### DATA SUPPLIED

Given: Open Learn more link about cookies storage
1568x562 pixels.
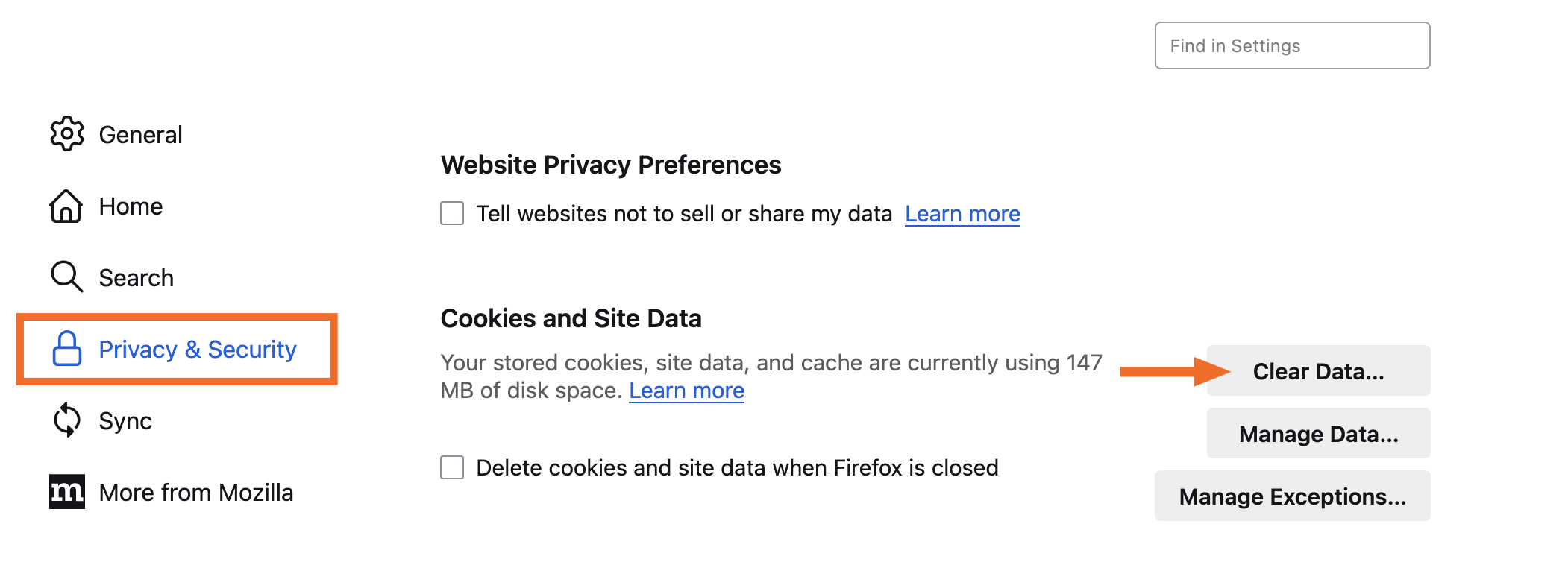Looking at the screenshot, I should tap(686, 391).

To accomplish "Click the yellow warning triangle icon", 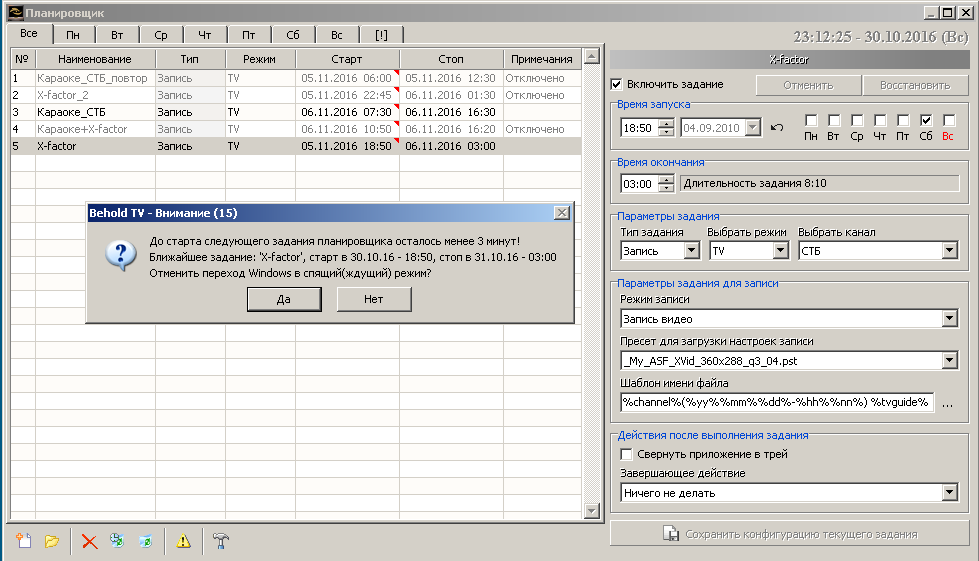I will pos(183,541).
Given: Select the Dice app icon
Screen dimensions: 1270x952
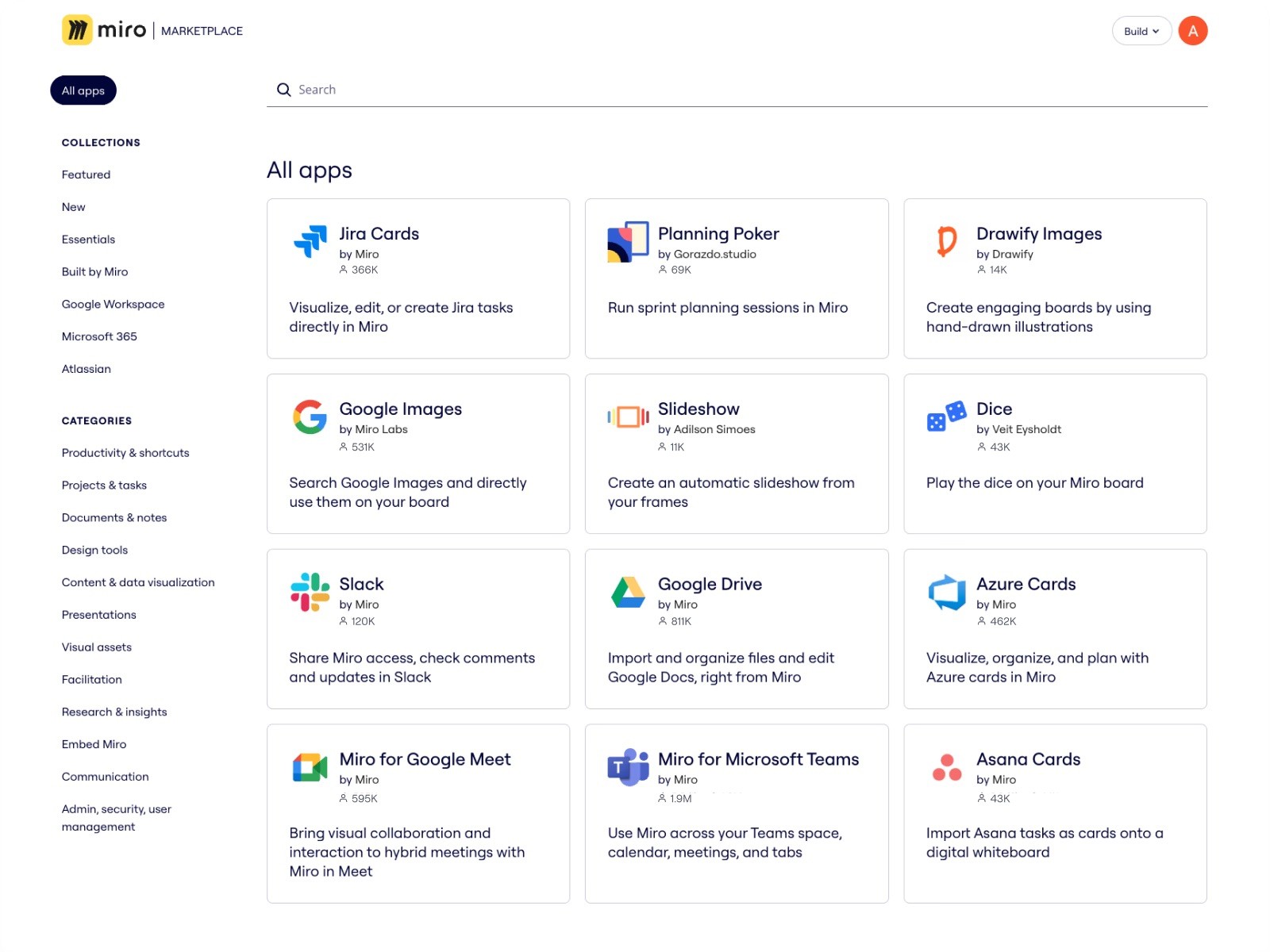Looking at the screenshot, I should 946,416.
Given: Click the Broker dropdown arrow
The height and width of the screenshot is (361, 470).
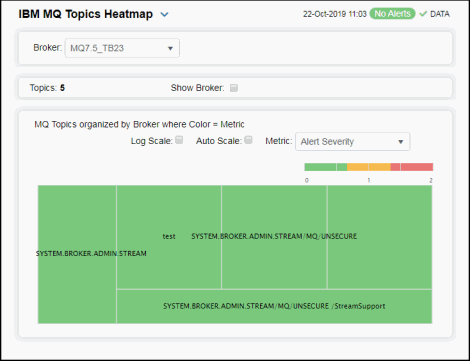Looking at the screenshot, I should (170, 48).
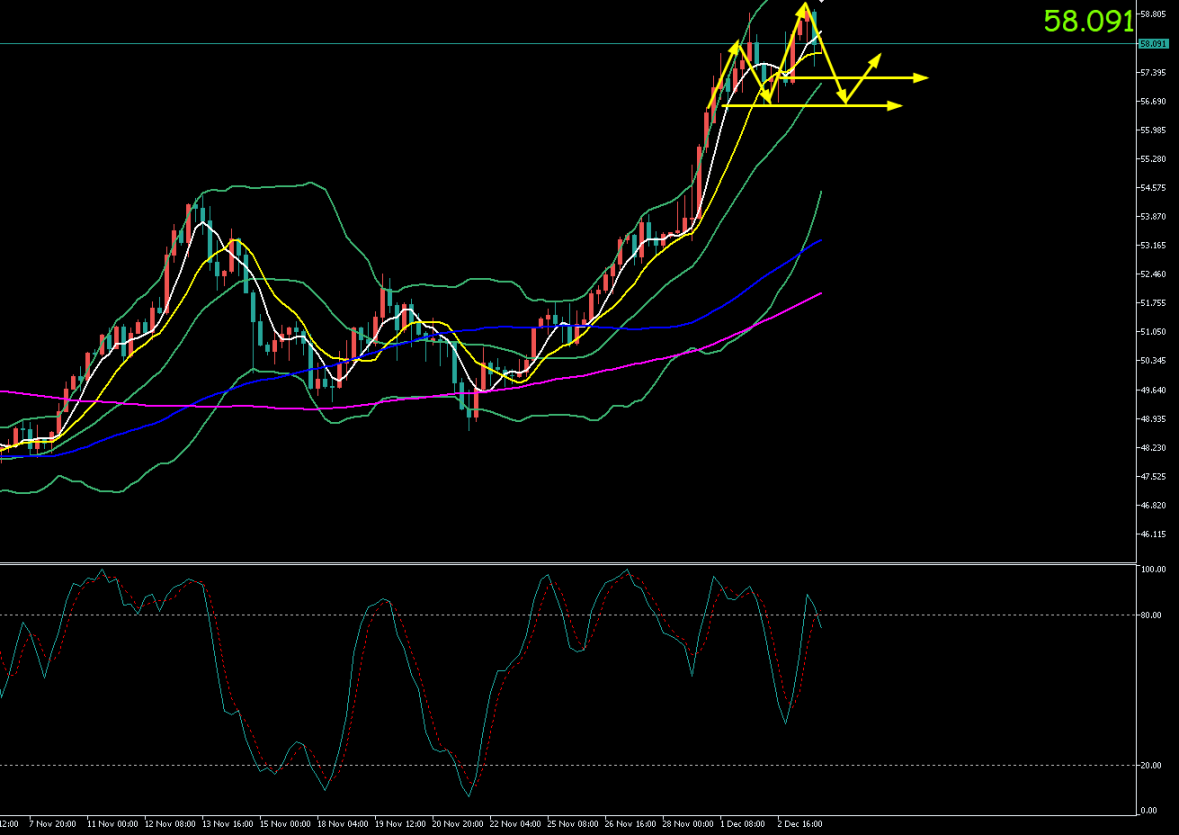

### WORK REQUIRED
Restate word for word each line from the one containing "The height and" through the end of the material, pictures excluded.

### RESPONSE BELOW
The height and width of the screenshot is (361, 470).
Looking at the screenshot, I should (170, 48).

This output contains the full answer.